*** Listed entries ***

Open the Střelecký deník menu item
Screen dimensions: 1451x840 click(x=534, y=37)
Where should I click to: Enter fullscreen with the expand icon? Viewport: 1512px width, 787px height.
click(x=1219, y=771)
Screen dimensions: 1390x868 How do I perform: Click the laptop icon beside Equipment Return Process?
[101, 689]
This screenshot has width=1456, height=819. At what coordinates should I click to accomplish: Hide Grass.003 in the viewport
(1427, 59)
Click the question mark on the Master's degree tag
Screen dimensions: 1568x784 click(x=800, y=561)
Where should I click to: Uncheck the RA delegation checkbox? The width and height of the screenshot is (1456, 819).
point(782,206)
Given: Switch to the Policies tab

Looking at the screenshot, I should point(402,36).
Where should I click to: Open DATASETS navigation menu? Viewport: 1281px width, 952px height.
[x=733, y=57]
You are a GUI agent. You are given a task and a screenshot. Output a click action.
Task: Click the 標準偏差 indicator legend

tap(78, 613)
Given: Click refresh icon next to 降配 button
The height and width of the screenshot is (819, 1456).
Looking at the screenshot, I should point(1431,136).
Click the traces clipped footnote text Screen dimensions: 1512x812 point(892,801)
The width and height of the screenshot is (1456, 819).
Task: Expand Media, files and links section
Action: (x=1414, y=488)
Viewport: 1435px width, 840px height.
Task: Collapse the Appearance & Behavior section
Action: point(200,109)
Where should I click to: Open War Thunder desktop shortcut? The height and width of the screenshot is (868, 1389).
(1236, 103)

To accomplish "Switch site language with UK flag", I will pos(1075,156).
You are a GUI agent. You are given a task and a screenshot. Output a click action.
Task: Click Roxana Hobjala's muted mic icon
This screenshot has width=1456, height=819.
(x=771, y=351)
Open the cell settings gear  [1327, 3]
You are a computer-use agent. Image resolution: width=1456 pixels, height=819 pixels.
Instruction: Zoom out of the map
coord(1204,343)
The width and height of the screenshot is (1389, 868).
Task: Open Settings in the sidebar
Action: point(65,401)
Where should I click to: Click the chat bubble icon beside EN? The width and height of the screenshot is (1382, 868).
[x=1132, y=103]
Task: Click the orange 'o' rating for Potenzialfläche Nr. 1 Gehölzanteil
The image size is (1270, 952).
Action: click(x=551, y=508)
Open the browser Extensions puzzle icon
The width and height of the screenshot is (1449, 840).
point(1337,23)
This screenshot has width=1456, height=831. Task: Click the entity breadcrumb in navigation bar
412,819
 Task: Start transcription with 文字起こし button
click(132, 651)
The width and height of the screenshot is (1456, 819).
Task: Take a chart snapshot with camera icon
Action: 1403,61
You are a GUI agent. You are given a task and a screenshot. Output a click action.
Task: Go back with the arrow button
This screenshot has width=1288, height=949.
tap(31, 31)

*** End of Listed entries ***

Retype each record. Keep every character as it is.

• [Result of this exercise]
Open the Střelecký deník menu item
Screen dimensions: 1451x840 click(x=534, y=37)
Where should I click to: Enter fullscreen with the expand icon? Viewport: 1512px width, 787px height.
click(x=1219, y=771)
Screen dimensions: 1390x868 How do I perform: Click the laptop icon beside Equipment Return Process?
[101, 689]
This screenshot has width=1456, height=819. At what coordinates should I click to accomplish: Hide Grass.003 in the viewport
(1427, 59)
Click the question mark on the Master's degree tag
Screen dimensions: 1568x784 click(x=800, y=561)
Where should I click to: Uncheck the RA delegation checkbox? The width and height of the screenshot is (1456, 819).
point(782,206)
Given: Switch to the Policies tab

Looking at the screenshot, I should point(402,36).
Where should I click to: Open DATASETS navigation menu? Viewport: 1281px width, 952px height.
[x=733, y=57]
You are a GUI agent. You are given a task and a screenshot. Output a click action.
Task: Click the 標準偏差 indicator legend

tap(78, 613)
Given: Click refresh icon next to 降配 button
The height and width of the screenshot is (819, 1456).
Looking at the screenshot, I should point(1431,136).
Click the traces clipped footnote text Screen dimensions: 1512x812 point(892,801)
The width and height of the screenshot is (1456, 819).
Task: Expand Media, files and links section
Action: (x=1414, y=488)
Viewport: 1435px width, 840px height.
Task: Collapse the Appearance & Behavior section
Action: point(200,109)
Where should I click to: Open War Thunder desktop shortcut? The height and width of the screenshot is (868, 1389).
(1236, 103)

To accomplish "Switch site language with UK flag", I will pos(1075,156).
You are a GUI agent. You are given a task and a screenshot. Output a click action.
Task: Click Roxana Hobjala's muted mic icon
This screenshot has width=1456, height=819.
(x=771, y=351)
Open the cell settings gear  [1327, 3]
You are a computer-use agent. Image resolution: width=1456 pixels, height=819 pixels.
Instruction: Zoom out of the map
coord(1204,343)
The width and height of the screenshot is (1389, 868).
Task: Open Settings in the sidebar
Action: point(65,401)
Where should I click to: Click the chat bubble icon beside EN? The width and height of the screenshot is (1382, 868).
[x=1132, y=103]
Task: Click the orange 'o' rating for Potenzialfläche Nr. 1 Gehölzanteil
The image size is (1270, 952).
Action: click(x=551, y=508)
Open the browser Extensions puzzle icon
The width and height of the screenshot is (1449, 840).
point(1337,23)
This screenshot has width=1456, height=831. Task: Click the entity breadcrumb in navigation bar
412,819
 Task: Start transcription with 文字起こし button
click(132, 651)
The width and height of the screenshot is (1456, 819).
Task: Take a chart snapshot with camera icon
Action: 1403,61
You are a GUI agent. You are given a task and a screenshot. Output a click action.
Task: Go back with the arrow button
This screenshot has width=1288, height=949.
tap(31, 31)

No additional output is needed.